The album’s third song and first single, “Love Will Set You Free”, is actually the first less than stellar track on the album. The problem is that it tries to be too much at once. One second it’s an upbeat rocker, the next is a hopping, poppy ode to love, then it turns into a ripping guitar solo. Whitesnake doesn’t need to try this hard, but in the end, the track is still more than servicable and I’m sure it’ll go down great live. A solid, if unspectacular, song.

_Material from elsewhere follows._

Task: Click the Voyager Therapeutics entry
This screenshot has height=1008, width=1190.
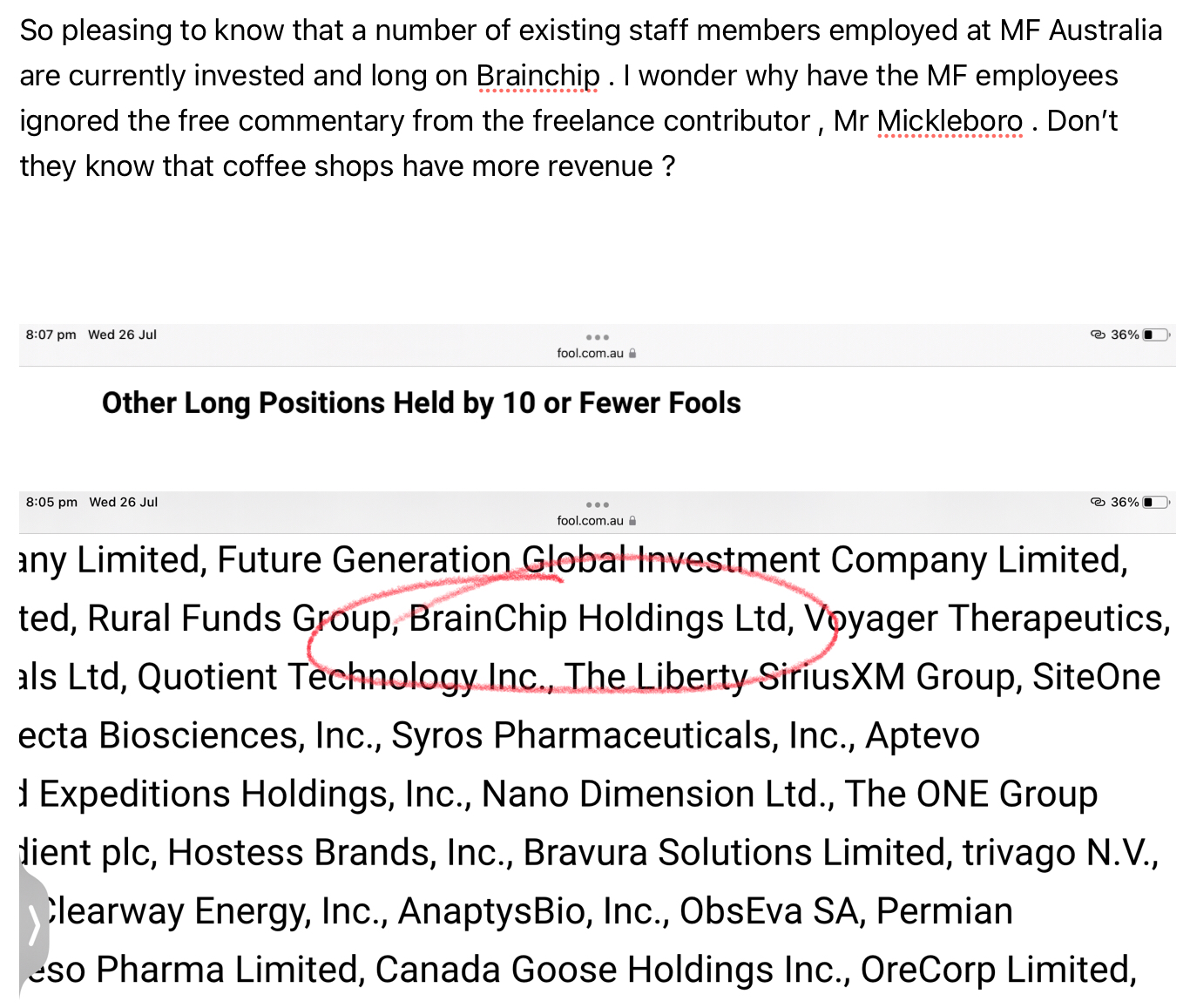Action: 986,619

Things pick up again with the fourth song “Easier Said than Done” which continues the tradition of Whitesnake ballads that are nothing short of excellent. Ever so slightly more melodic than mega-hit “Is this Love”, with a smooth guitar solo about two thirds through the song, and those aforementioned silky tones of 60 year-old Coverdale, make this tune worthy of waving your arms and lighter (or cell phone) in the air like it’s 1987. The guitar-based groove is picked up again on my personal favourite track, stomper “Tell Me How”, and continued with a ray of sunshine and positivity on “I Need You (Shine a Light)”

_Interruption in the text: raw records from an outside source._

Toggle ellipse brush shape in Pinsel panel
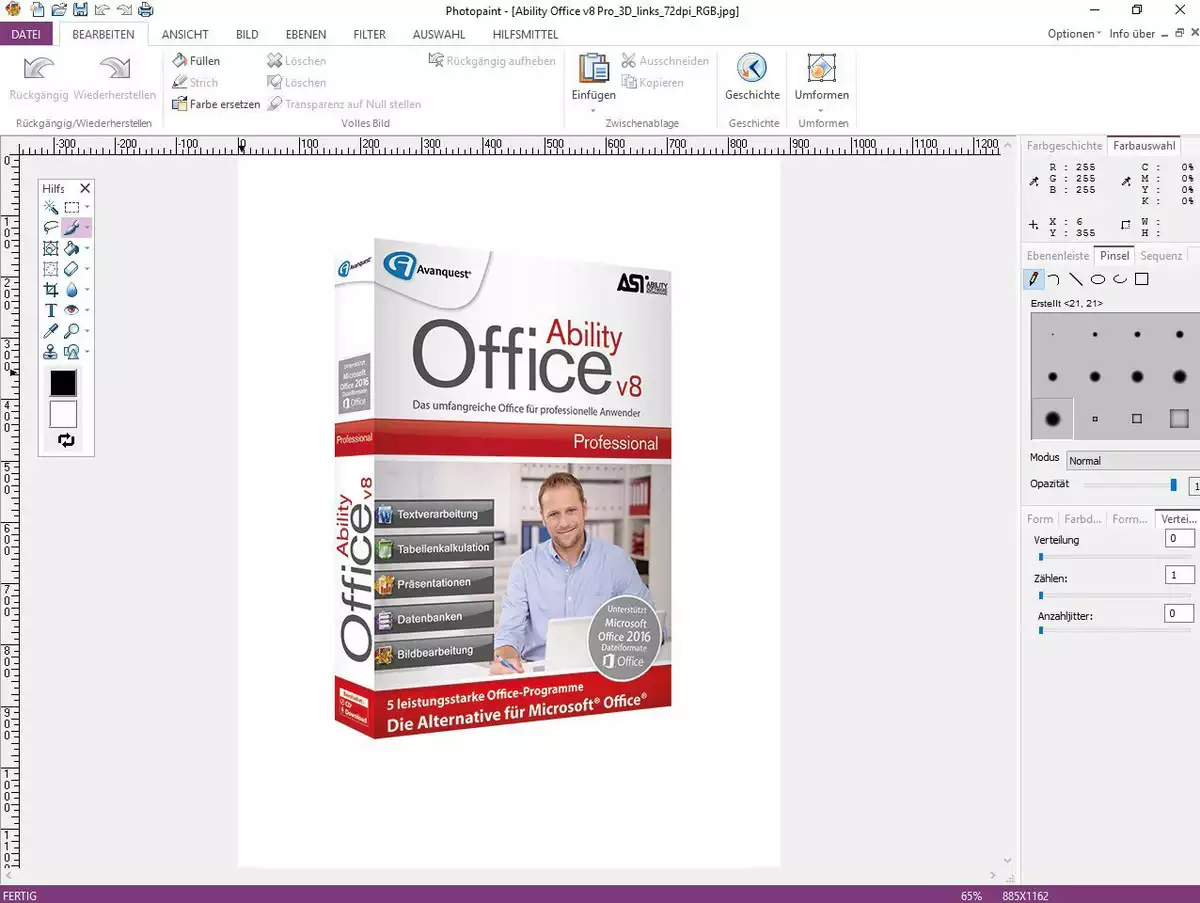 [x=1098, y=279]
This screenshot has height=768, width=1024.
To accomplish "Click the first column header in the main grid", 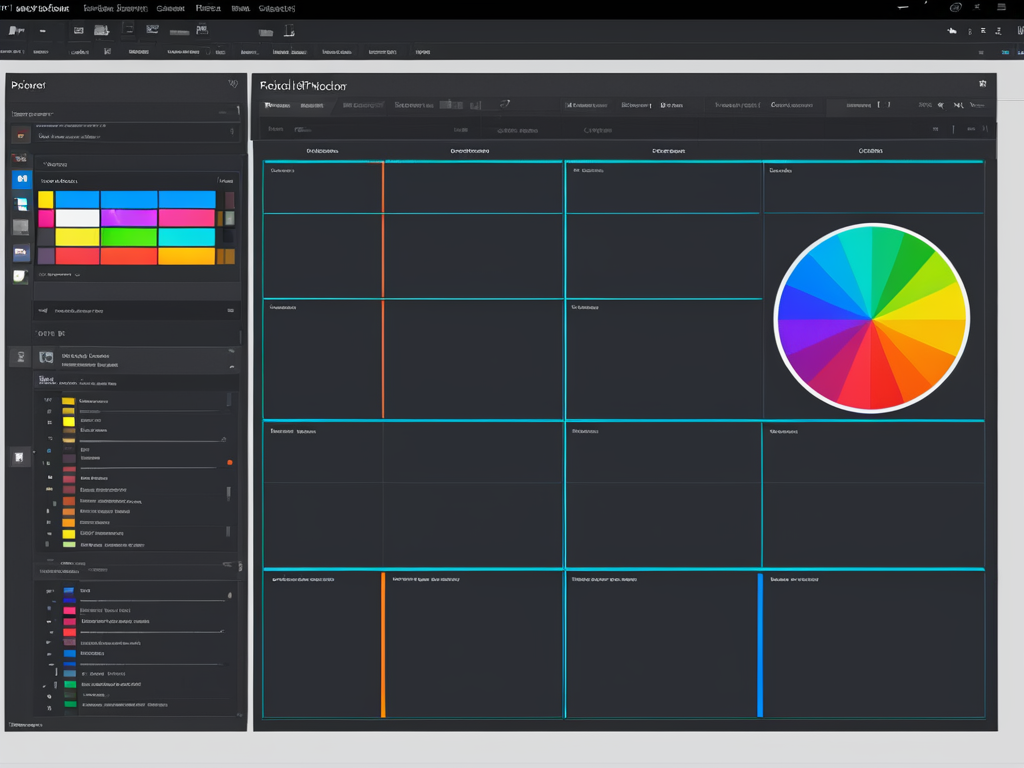I will point(322,151).

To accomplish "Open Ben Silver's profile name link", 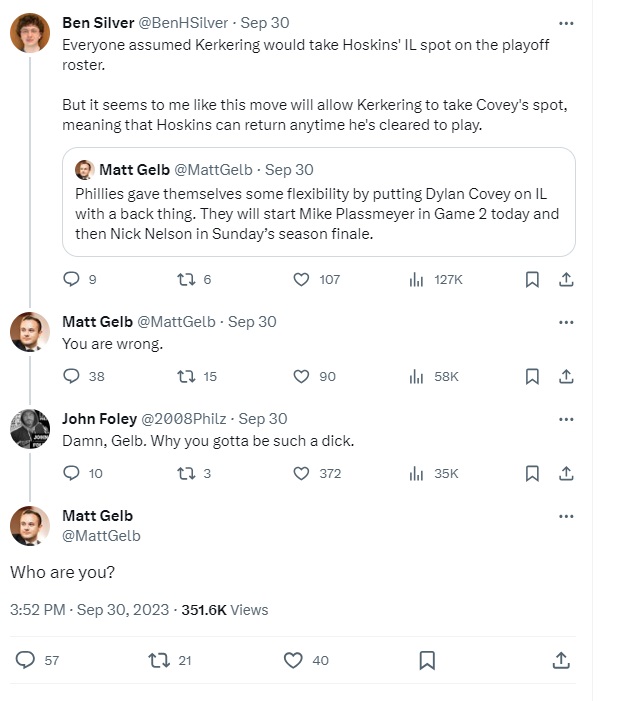I will coord(98,23).
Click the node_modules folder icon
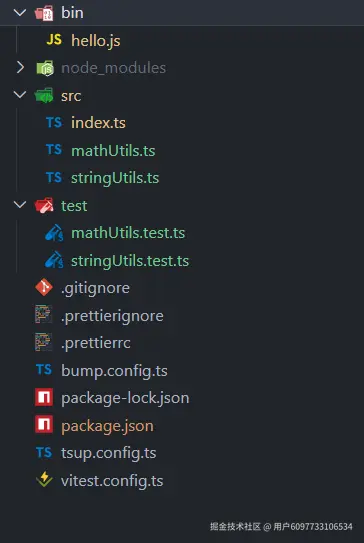This screenshot has height=543, width=364. coord(45,68)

Sadly, every so often Coverdale does actually write <GASP!> a bad ballad! “One of these days” actually sounds out of place on this (or really any) Whitesnake record. It’s an acoustic ballad that sounds more fit for rocking chairs and camp fires than a Hard Rock stage. It actually makes me question if this is actually the same band that wrote “Still of the Night” (Although I am aware that, save for Coverdale, it isn’t). “Love and Treat Me Right” is another straight-up blues rocker and is followed by the second coming of 1987’s “Bad Boys”, a track entitled “Dogs in the Streets” .
“Fare Thee Well” comes in as the albums second lacklustre, sunset/campire ballad. Whitesnake having one bad ballad on an album is almost unheard of, but two? You almost get the feeling that something isn’t right, but then the album comes back and finishes strong with 3 of the albums best songs. “Whipping Boy Blues” comes in with a really cool, bluesy southern rock vibe. A really cool song, and one of them album’s best. Imagine if Coverdale was fronting Led Zeppelin and they were covering Skynyrd’s “Sweet Home Alabama” and you’ve got the idea.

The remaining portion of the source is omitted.